* [Instructions for the task]: Please update the data below by swapping "podcast icon" for "podcast tile" and keeping everything else unchanged. Leave the pictures out of your answer.

BEGIN

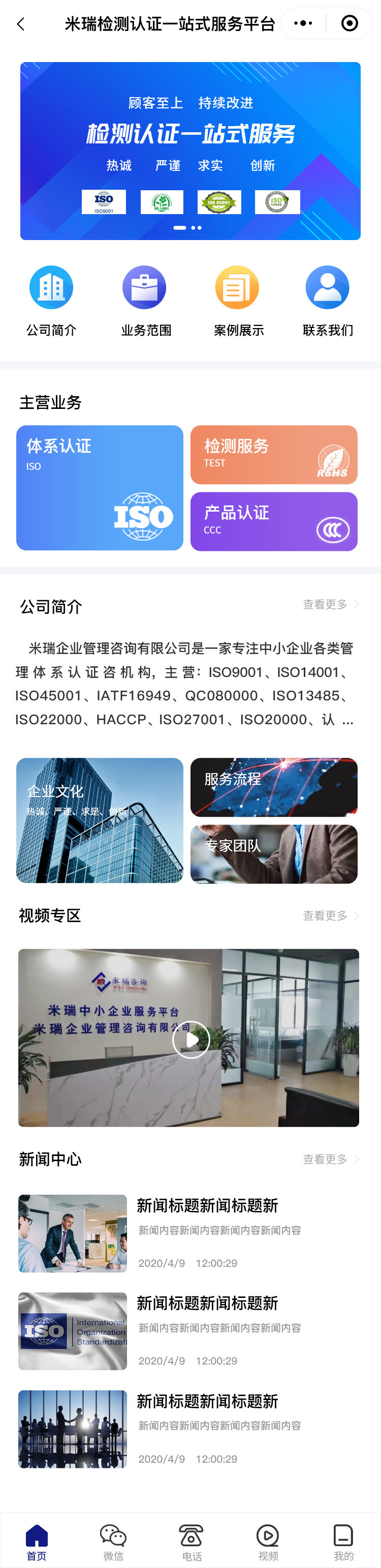The width and height of the screenshot is (381, 1568).
Task: Open 联系我们 shortcut
Action: (327, 287)
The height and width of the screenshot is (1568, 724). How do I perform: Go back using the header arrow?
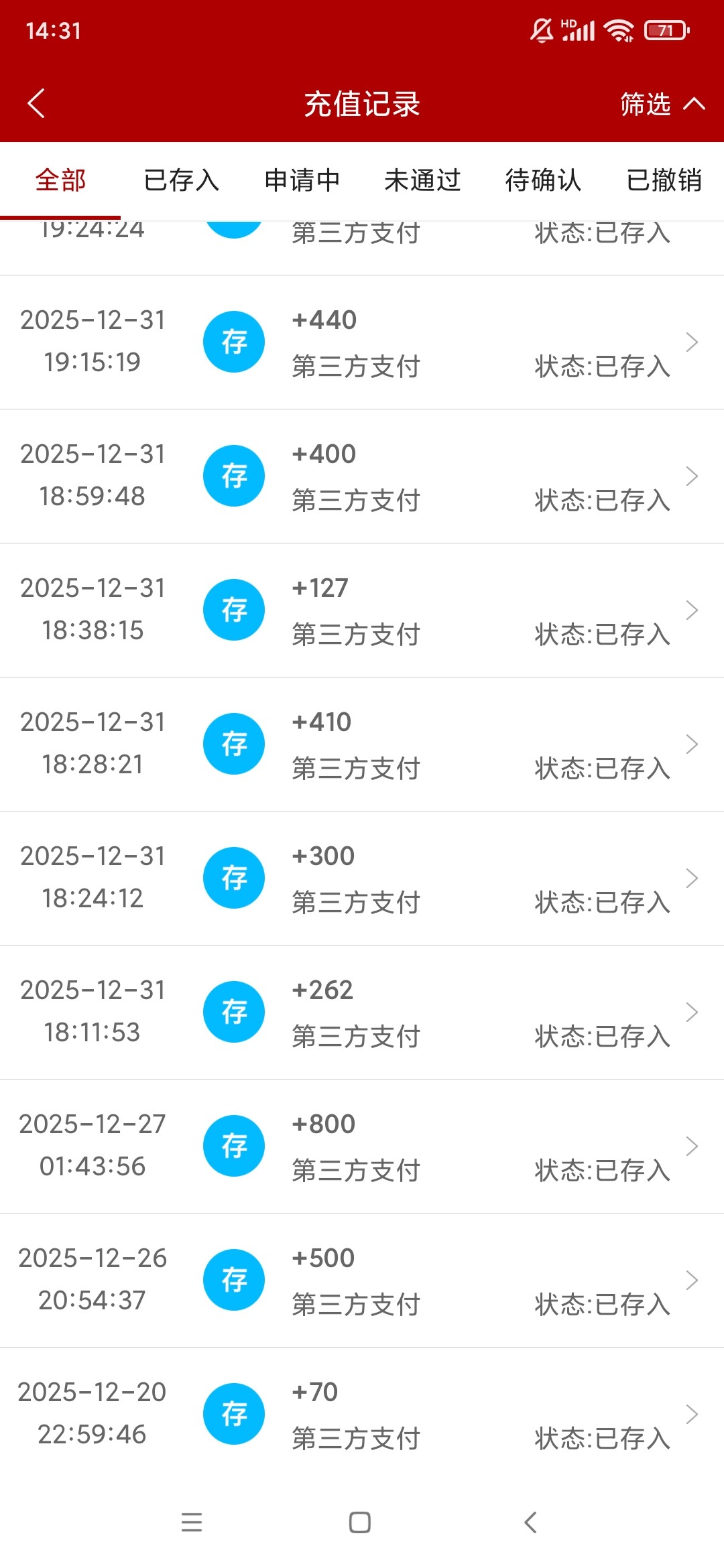pyautogui.click(x=36, y=104)
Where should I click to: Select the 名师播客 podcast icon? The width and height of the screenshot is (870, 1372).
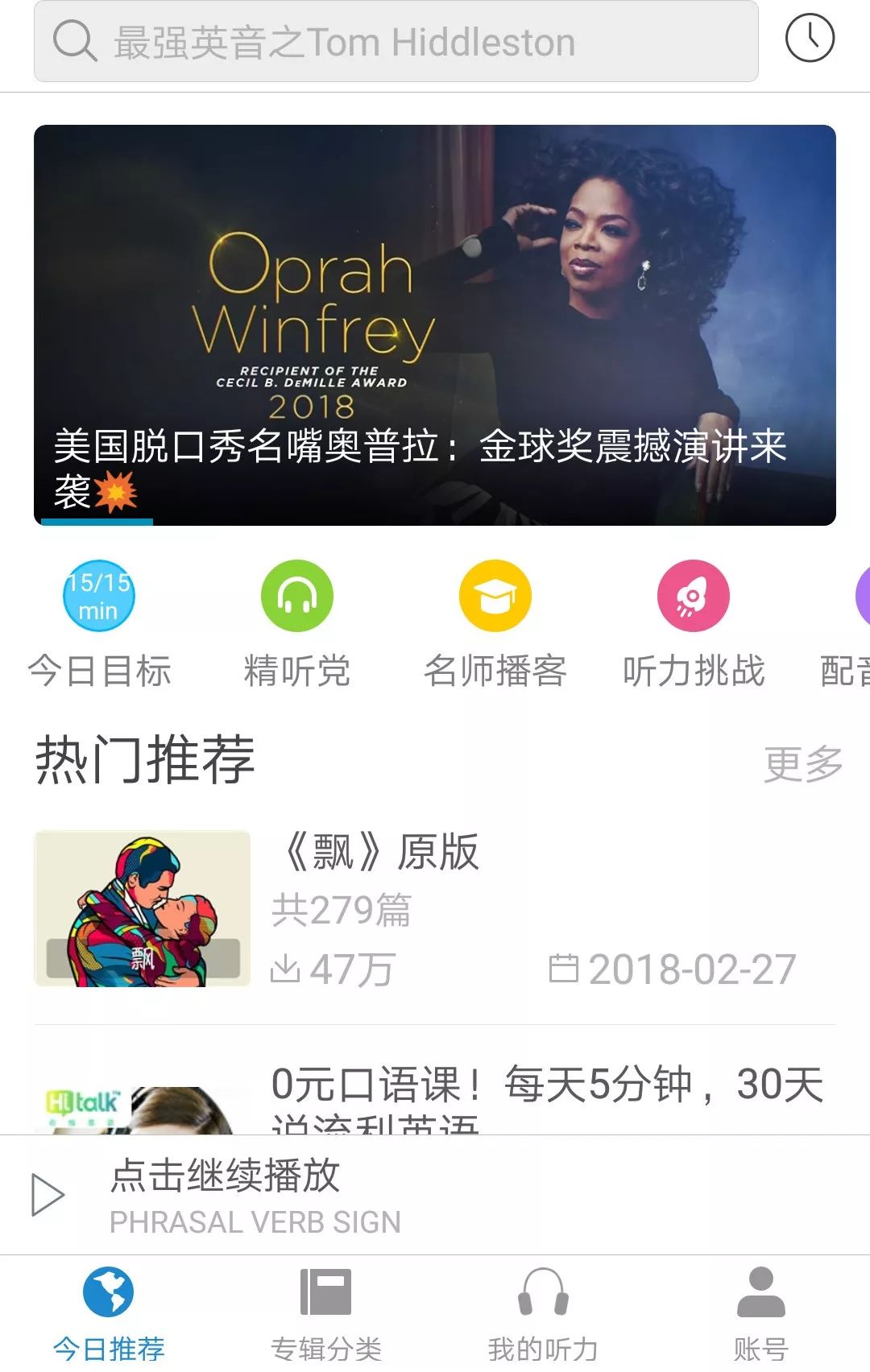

END

* [Result for this exercise]:
The width and height of the screenshot is (381, 1568).
Task: Open 联系我们 shortcut
Action: (327, 287)
The height and width of the screenshot is (1568, 724). How do I perform: Go back using the header arrow?
pyautogui.click(x=36, y=104)
Where should I click to: Select the 名师播客 podcast tile? The width and height of the screenshot is (870, 1372).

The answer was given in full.